09-12-2013, 06:12 PM
Awakening of the Beast is fucking amazing and my favorite Coffin Joe film.

Koukol
09-12-2013, 07:18 PM
I would say Herzog's NOSFERATU would be "King of the Arthouse Horror" as Herzog is one of the greatest Arthouse directors and more people know NOSFERATU over anything mentioned so far.

Quot
09-12-2013, 07:57 PM
Started at the beginning and went through the entire thread to make sure these haven't been mentioned yet:

(to be fair, these probably fall more into the arthouse/thriller genre, but they're really so much like a good Lynchian slow-burn, they should be mentioned):

Fear X (Nicolas Winding Refn)
Nuit Noire (Olivier Smolders)
Hotel (Jessica Hausner) - i believe Ian is a fan of this one.

What these films share is a focus on the interpretive aspects of dream-logic narrative, with little or scant regard for real-world plotting, at least in a traditional sense. I mean, things happen in these films, but, more importantly, so much doesn't happen. Often, many questions are raised (as in a standard Lynch film) but answers are really nowhere to be found. At least, they aren't spoon-fed. They can, however, often be inferred from various, seemingly unconnected events, which is what makes it kind of fun (to me, anyway).

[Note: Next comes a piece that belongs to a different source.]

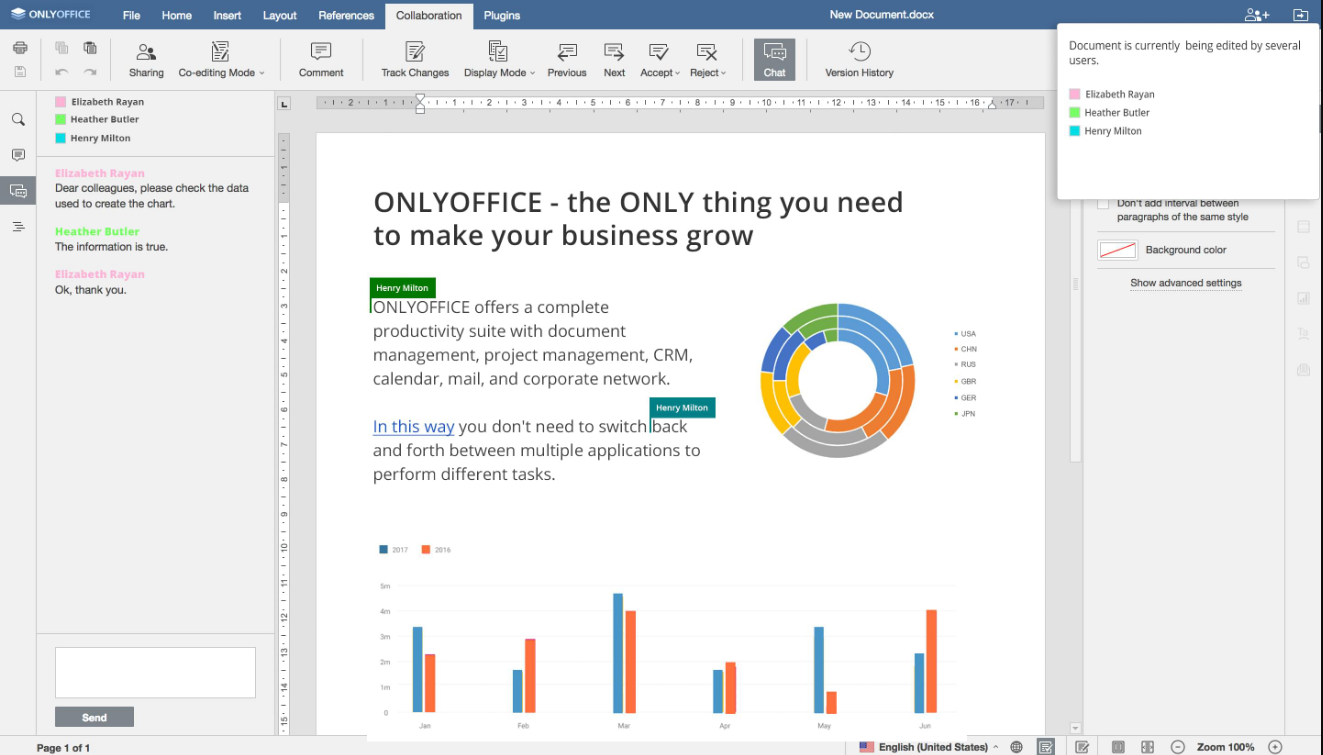Open the Navigation headings panel
The image size is (1323, 755).
click(18, 225)
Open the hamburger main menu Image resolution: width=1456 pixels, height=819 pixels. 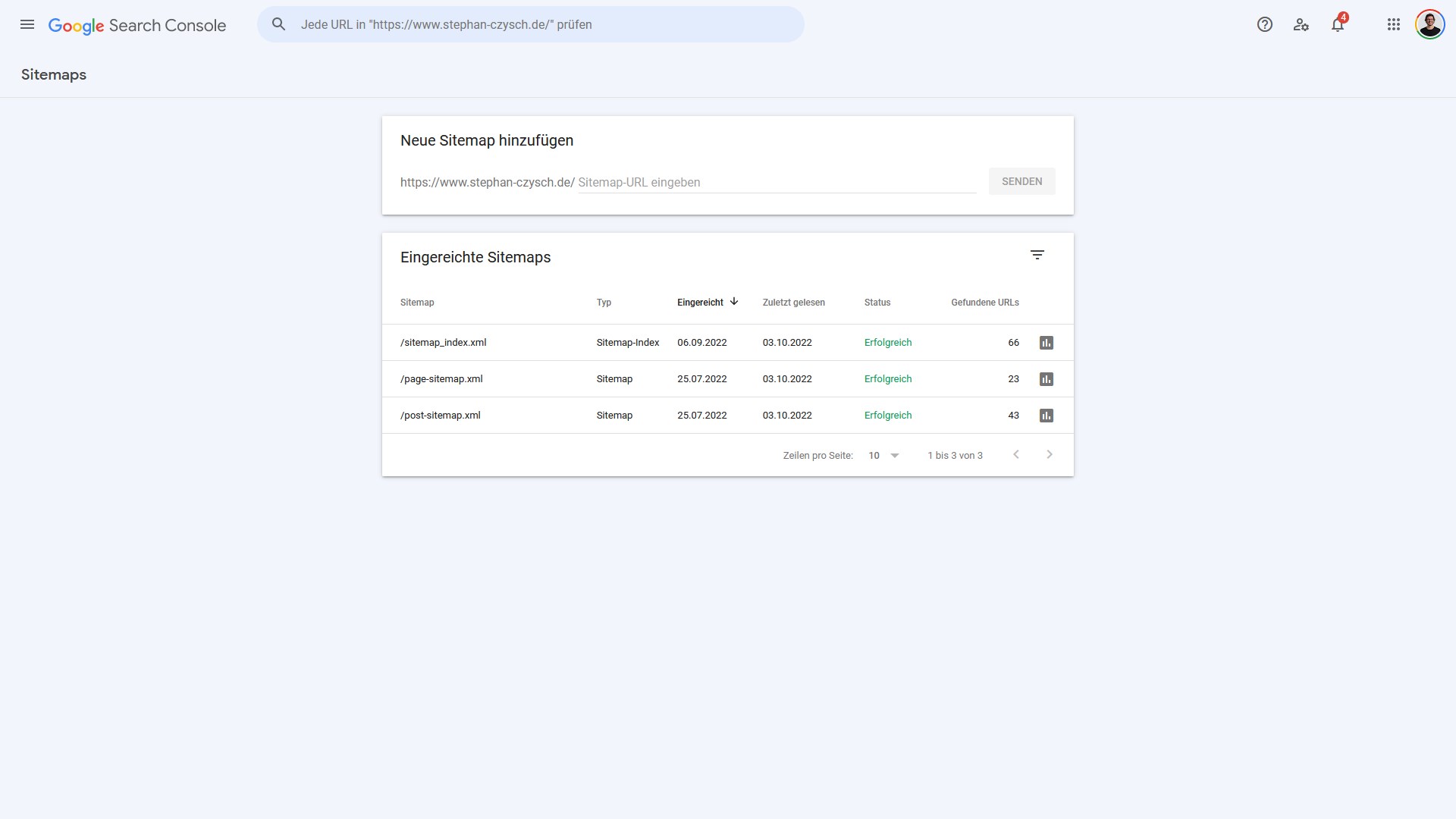(27, 24)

These types of films are almost solely devoted to atmosphere and implied terror (or dread). Frequently, the viewer's anticipation is framed within beautiful cinematography or impeccably creepy sound design and usually both. These films are often criticized for not telling a proper story (ie., traditional or coherent). But for patient viewers, like me, they really fire my stimuli receptors and are, frankly, cinema nivana for me.

Any other similar types of recent films (where atmosphere and implied dread are emphasized over explcit gore or violence) that folks here can recommend? I'm certainly game.